Six GCC (Gulf Cooperation Council) sovereigns are all on “Stable Outlook” and four are investment-grade. Over the last fifteen months, Fitch has upgraded Oman, Qatar, and Saudi Arabia.
Saudis Will Intensify DCM Efforts
With budget deficits driving issuance, Saudi Arabia wants to expand its DCM. Fitch Ratings projects that even in the face of surpluses, UAE issuance will continue, while DCMs in Qatar and Oman are declining and these governments will have to repay debt in 2024. Kuwait has fewer financial choices because there is no debt law. Amid large deficits, Bahrain depends on GCC money and DCM access.
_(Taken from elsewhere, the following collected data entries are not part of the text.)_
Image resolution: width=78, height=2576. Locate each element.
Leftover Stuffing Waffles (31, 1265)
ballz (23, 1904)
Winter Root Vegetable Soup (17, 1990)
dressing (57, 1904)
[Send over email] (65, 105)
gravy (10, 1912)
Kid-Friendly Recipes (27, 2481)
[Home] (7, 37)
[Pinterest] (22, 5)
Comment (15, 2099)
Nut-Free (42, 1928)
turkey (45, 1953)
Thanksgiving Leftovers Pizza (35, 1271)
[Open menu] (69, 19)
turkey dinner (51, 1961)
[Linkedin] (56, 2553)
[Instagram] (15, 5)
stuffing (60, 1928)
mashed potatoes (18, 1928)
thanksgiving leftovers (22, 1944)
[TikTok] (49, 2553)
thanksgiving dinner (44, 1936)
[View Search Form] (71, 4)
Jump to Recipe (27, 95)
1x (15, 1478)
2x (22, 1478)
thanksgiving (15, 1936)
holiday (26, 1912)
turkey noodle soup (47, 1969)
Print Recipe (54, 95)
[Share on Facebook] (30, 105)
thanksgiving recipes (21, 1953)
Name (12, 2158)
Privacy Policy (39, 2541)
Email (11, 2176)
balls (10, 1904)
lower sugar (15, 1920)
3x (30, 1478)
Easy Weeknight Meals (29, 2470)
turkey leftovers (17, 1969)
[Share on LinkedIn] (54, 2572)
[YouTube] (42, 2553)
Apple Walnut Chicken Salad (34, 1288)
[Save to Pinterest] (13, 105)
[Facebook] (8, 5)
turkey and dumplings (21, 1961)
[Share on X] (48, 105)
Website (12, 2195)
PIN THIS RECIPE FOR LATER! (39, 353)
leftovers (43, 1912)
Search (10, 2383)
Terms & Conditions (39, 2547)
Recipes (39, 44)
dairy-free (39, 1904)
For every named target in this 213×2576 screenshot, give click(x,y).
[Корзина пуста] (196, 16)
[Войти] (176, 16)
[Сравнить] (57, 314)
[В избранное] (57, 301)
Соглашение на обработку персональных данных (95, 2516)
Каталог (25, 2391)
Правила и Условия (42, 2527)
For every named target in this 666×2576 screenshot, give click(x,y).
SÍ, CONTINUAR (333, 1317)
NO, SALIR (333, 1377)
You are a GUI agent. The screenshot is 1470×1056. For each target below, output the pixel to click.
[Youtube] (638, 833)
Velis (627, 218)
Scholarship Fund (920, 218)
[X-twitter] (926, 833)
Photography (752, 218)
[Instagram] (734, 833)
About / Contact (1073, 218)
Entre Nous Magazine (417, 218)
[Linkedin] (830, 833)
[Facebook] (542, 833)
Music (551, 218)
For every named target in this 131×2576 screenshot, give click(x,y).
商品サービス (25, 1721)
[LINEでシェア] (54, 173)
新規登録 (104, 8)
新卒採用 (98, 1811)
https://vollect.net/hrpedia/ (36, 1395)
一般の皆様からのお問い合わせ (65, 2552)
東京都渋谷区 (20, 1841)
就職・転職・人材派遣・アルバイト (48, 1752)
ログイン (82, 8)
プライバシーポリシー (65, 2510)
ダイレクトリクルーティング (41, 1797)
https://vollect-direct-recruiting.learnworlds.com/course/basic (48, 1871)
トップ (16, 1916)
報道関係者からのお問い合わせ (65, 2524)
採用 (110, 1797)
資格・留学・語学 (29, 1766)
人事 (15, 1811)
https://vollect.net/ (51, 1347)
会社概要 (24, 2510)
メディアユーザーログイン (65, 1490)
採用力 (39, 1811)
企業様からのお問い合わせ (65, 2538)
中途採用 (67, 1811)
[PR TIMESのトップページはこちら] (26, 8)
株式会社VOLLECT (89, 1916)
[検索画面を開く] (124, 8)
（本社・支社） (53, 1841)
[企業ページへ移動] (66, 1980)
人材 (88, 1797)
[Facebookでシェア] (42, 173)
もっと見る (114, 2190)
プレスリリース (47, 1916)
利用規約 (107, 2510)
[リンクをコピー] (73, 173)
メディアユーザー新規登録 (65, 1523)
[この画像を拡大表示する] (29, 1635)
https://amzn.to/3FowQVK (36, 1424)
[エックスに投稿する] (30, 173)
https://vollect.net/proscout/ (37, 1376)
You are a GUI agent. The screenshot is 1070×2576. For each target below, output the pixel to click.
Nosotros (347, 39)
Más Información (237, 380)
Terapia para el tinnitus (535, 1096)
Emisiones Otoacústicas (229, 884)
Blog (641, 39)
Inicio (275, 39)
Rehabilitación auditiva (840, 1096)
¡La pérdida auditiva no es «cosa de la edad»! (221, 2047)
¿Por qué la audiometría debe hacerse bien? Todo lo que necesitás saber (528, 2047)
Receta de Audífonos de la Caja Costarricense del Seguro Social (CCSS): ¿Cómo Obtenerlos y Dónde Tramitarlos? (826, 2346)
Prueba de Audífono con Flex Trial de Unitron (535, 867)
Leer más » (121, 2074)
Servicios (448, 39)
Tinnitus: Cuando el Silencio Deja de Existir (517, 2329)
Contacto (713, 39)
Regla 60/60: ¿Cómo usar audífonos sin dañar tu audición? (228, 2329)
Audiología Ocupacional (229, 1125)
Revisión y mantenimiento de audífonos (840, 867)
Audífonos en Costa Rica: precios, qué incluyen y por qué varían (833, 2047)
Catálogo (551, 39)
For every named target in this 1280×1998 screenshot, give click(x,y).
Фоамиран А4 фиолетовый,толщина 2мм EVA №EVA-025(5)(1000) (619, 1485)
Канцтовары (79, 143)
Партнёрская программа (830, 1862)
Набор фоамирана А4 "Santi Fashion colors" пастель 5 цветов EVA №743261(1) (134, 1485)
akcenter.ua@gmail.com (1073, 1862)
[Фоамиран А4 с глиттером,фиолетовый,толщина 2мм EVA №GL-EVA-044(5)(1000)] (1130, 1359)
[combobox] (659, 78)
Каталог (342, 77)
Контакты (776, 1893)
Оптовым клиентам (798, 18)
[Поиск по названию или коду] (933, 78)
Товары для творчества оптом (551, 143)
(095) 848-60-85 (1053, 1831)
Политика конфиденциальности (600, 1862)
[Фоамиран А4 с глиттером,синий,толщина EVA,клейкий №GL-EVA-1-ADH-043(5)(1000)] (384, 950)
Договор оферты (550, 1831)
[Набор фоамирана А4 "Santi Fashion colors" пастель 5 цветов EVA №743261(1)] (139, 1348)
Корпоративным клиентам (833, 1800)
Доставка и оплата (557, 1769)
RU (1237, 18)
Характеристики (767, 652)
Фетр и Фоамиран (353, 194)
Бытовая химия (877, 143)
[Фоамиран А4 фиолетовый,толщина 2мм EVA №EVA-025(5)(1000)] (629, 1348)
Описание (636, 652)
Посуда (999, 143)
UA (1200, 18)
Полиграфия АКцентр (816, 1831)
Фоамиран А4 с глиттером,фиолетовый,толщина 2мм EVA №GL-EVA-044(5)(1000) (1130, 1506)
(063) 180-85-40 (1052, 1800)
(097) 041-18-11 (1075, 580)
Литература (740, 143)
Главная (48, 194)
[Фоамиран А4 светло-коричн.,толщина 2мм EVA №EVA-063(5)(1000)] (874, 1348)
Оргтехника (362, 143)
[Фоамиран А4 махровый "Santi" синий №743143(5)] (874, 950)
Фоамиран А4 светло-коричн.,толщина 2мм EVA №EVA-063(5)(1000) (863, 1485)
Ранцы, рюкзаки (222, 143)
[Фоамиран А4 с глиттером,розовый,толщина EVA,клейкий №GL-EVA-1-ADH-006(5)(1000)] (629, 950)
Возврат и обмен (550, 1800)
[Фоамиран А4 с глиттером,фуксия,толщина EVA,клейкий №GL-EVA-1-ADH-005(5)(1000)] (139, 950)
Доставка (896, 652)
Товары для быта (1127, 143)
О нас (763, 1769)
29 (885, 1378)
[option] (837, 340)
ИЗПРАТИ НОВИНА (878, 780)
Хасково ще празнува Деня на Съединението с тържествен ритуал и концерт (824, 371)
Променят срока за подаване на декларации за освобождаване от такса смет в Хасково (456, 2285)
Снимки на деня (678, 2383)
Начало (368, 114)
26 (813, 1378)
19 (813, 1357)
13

“Most GCC nations have come a long way in building their DCMs, with the bloc currently accounting for over a third of total emerging-market dollar issuance, excluding China,” said Bashar Al-Natoor, Global Head of Islamic Finance at Fitch Ratings.
However, the DCMs are less established and at various phases of maturity than more developed areas. The corporate funding culture is designed for bank loans, and banks depend on deposit funding. More varied and extensive involvement of issuers and investors would promote growth.
GCC DCM Increases By 7% Annually
As of the end of Q1 2024, the GCC DCM had increased 7% year over year, with the UAE and Saudi Arabia holding the majority of the USD 940 billion outstanding. By end-Q1 2024, Sukuk accounted for around 40% of GCC DCM outstanding; bonds made up the remaining amount.
Over 70% of GCC US currency Sukuk (USD 104.3 billion; 81% investment-grade) are rated by Fitch. Limited standardisation and Sharia complications confront Sukuk.